Why? What do you know that you aren't describing about your data? I would say that many experiments can give large numbers of DE genes regardless of technique if that is simply the shape of your data. Perhaps you're comparing things which are very different from each other. Remember that DESeq and edgeR make assumptions about the data, such as most genes are not differentially expressed. If you happen to compare two things that are vastly different, you may get many genes with low P-values. You might ask yourself, in your 10k gene set, what is the smallest ratio of expression between your conditions? If you get something with a log2 fold change of 0.2 but a low p-value, would you believe that? (i.e. a change of 1.15 fold). Can you seriously detect a 15% difference in gene expression between two conditions? In these cases you could simply combine criteria, i.e. require a 2 fold-change (or whatever you would believe), and a low p-value, and tune it to get a number of genes you can reasonably pursue.

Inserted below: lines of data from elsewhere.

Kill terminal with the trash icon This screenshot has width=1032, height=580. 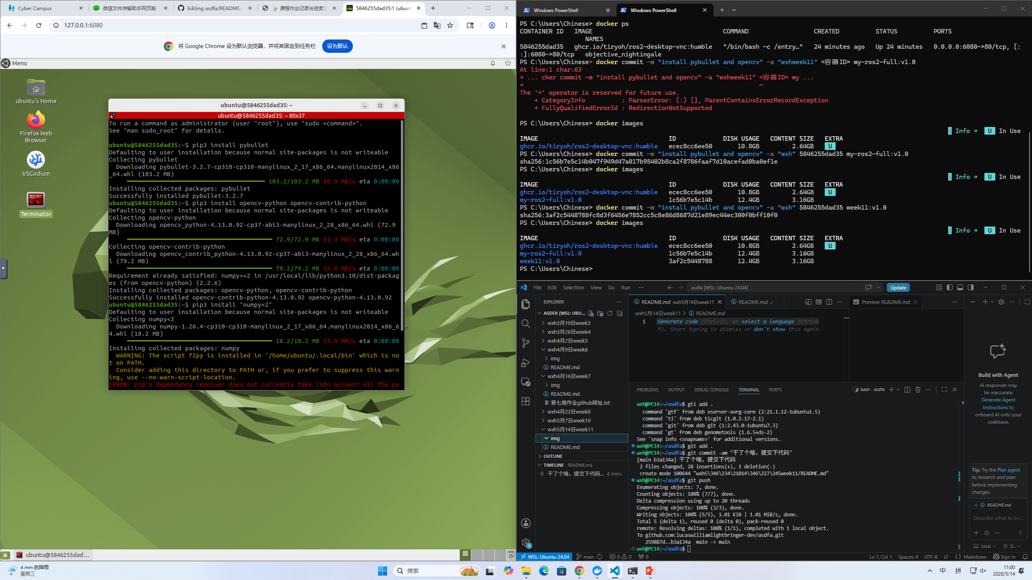918,389
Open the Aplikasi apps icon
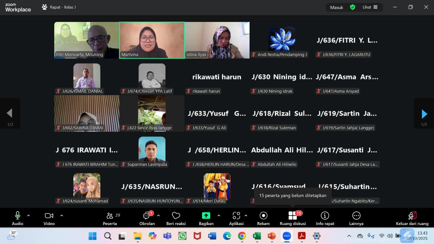434x244 pixels. pyautogui.click(x=236, y=216)
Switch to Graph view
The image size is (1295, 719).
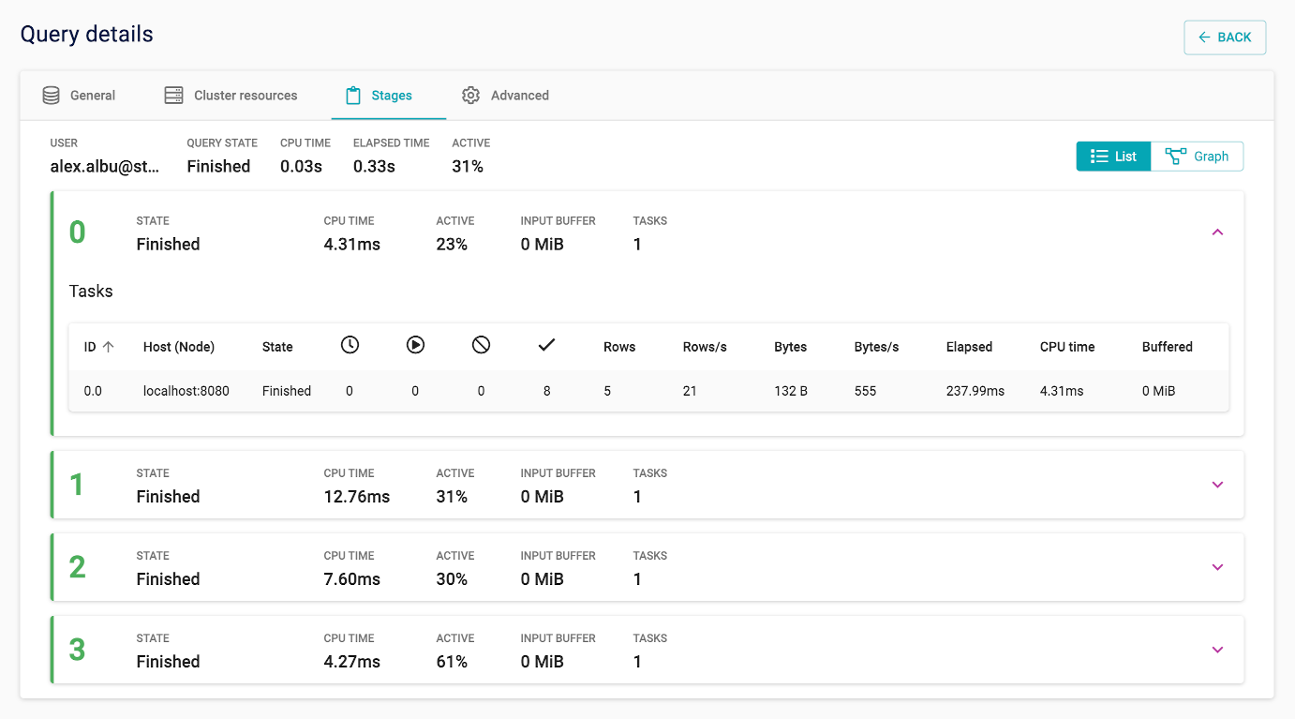click(1197, 156)
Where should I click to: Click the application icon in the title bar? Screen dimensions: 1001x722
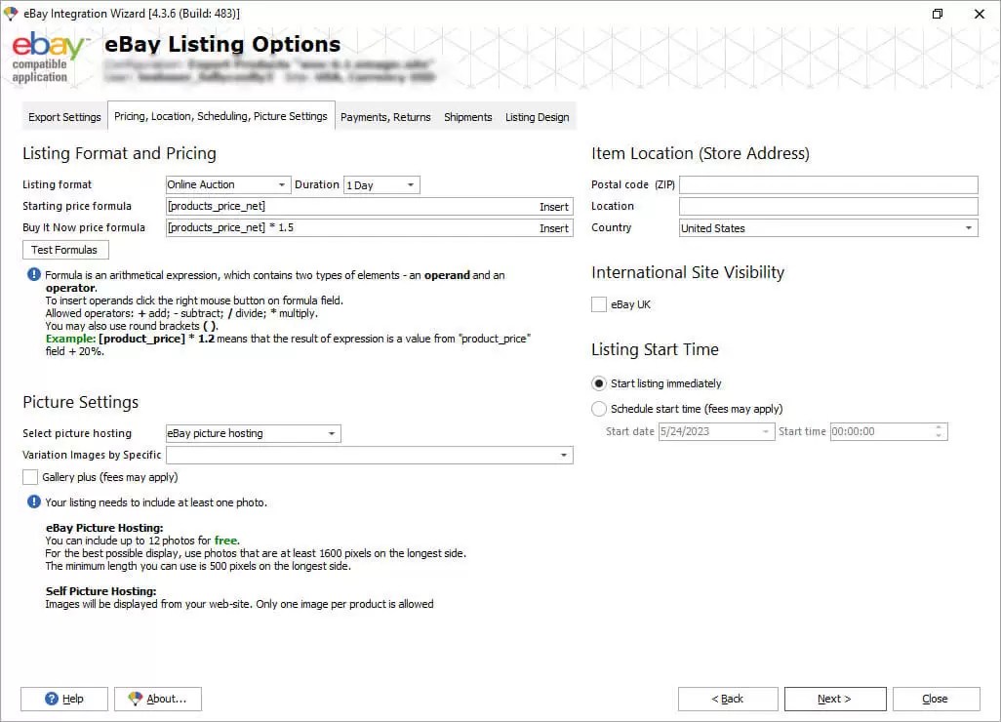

Unless you are doing something wrong in the analysis, your experiment may simply be giving you a large number of genes, and you can simply rank them by p-value to get a top set, regardless of what that value is. There's nothing magic about 0.05, or 0.01 or 0.0001. Assuming a sound experiment, and reasonably clean data, your result is your result (except your initial statement of an expected number hints there's something else going on).
On the other hand, if you have an experiment that violates some of the normal assumptions about applying the negative binomial to your data (as DESeq does), and you have reason to tweak the model, there are parameters you can play with (such as dispersion).
tldr; it's not a matter of increasing stringency of the evaluation, simply use a lower p-value if you want fewer results.